Jorge 27/09/2009
Traição
"Must we not ourselves become gods?’
Nietzsche
Na Divina Comédia, Dante puniu com grande rigor os traidores, enterrados num lago congelado no último círculo do inferno. Contudo, apenas três deles tiveram a punição mais severa de todas: a duvidosa honra de ser mastigados eternamente pelo próprio Lúcifer. São eles Judas, Brutus e Cassius - os dois últimos em razão do seu envolvimento no assassinato de Júlio César. O General Ítalo Tarnapo, protagonista de "Dante: o Guardião da Morte", certamente aprovaria a punição sugerida pelo poeta, pois ele próprio abomina a traição e, em especial, os traidores de César e do Império.

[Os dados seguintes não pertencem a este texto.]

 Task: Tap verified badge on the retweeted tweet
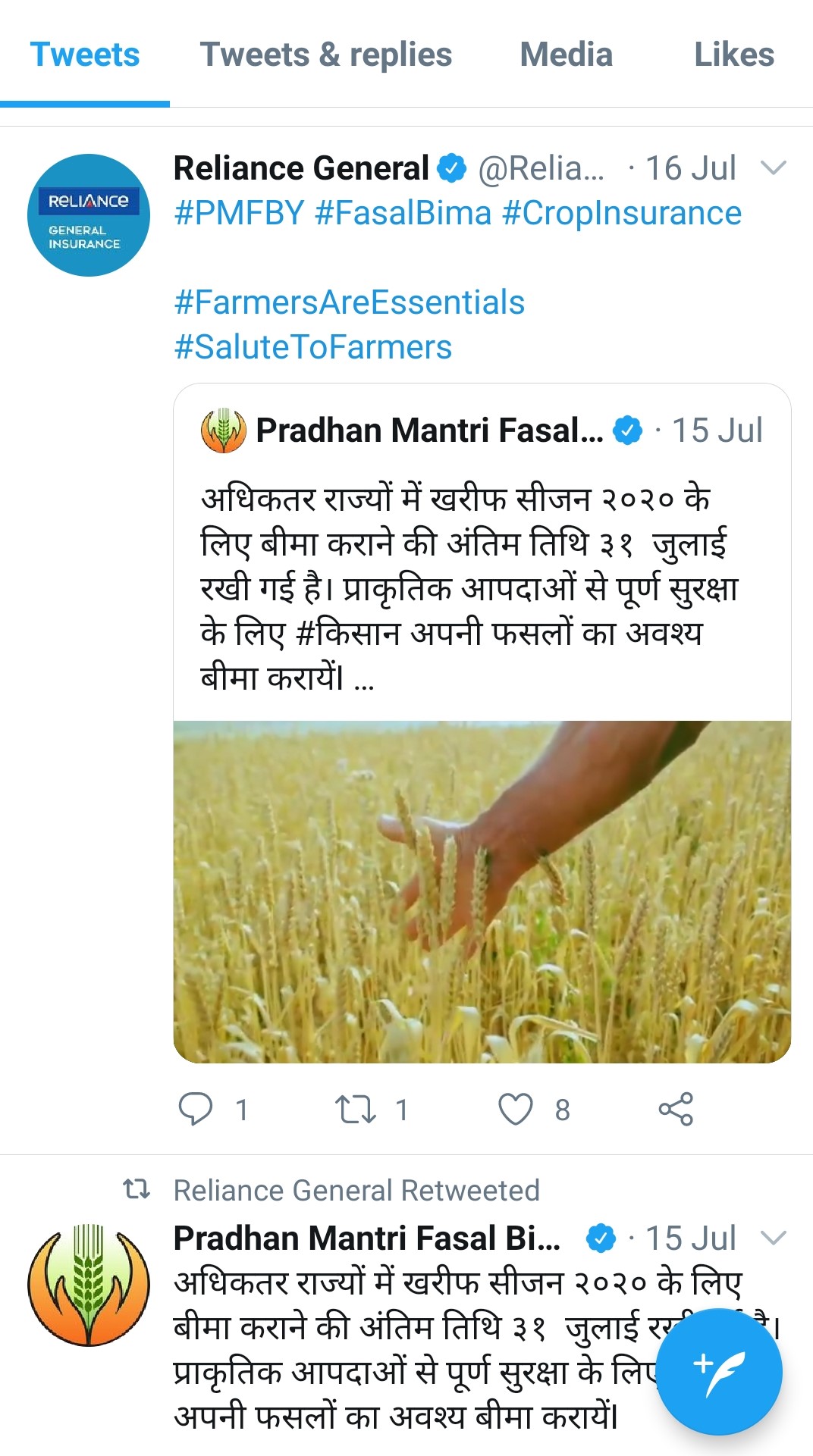point(601,1238)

De fato, a lealdade talvez seja a principal virtude desse general romano – lealdade não só aos seus princípios e crenças mas também àqueles que lhe são próximos. Ítalo jamais trairia César, seu líder, ou Isabel, sua amante, ou Licínio, seu pupilo. Talvez por isso tenha tido tanta dificuldade em perceber a teia de artimanhas que ia sendo lentamente tecida em torno dele. O leitor percebe a ameaça desde o início, mas não consegue entender claramente seus limites, nem identificar, em definitivo, os conspiradores. O mesmo acontece com Ítalo. Há apenas suspeitas e a certeza de que o futuro do Império e a vida do general estão em risco.
Pensei que ao ler "Dante: O Guardião da Morte" encontraria um típico livro sobre vampiros. Não foi esse o caso. O autor foge do lugar-comum e vai apresentando uma história onde o sobrenatural é menos importante do que o humano, onde personalidades complexas interagem, na busca de objetivos obscuros. Mortalidade e imortalidade combinam-se com perfeição na história desenvolvida por Eric Novello. E quando Ítalo torna-se quase um deus e adota o nome de Dante, despejando toda sua fúria contra os traidores do Império, não pude evitar de pensar que sua nova alcunha era até mais adequada que a antiga. Os deuses nunca foram tão humanos.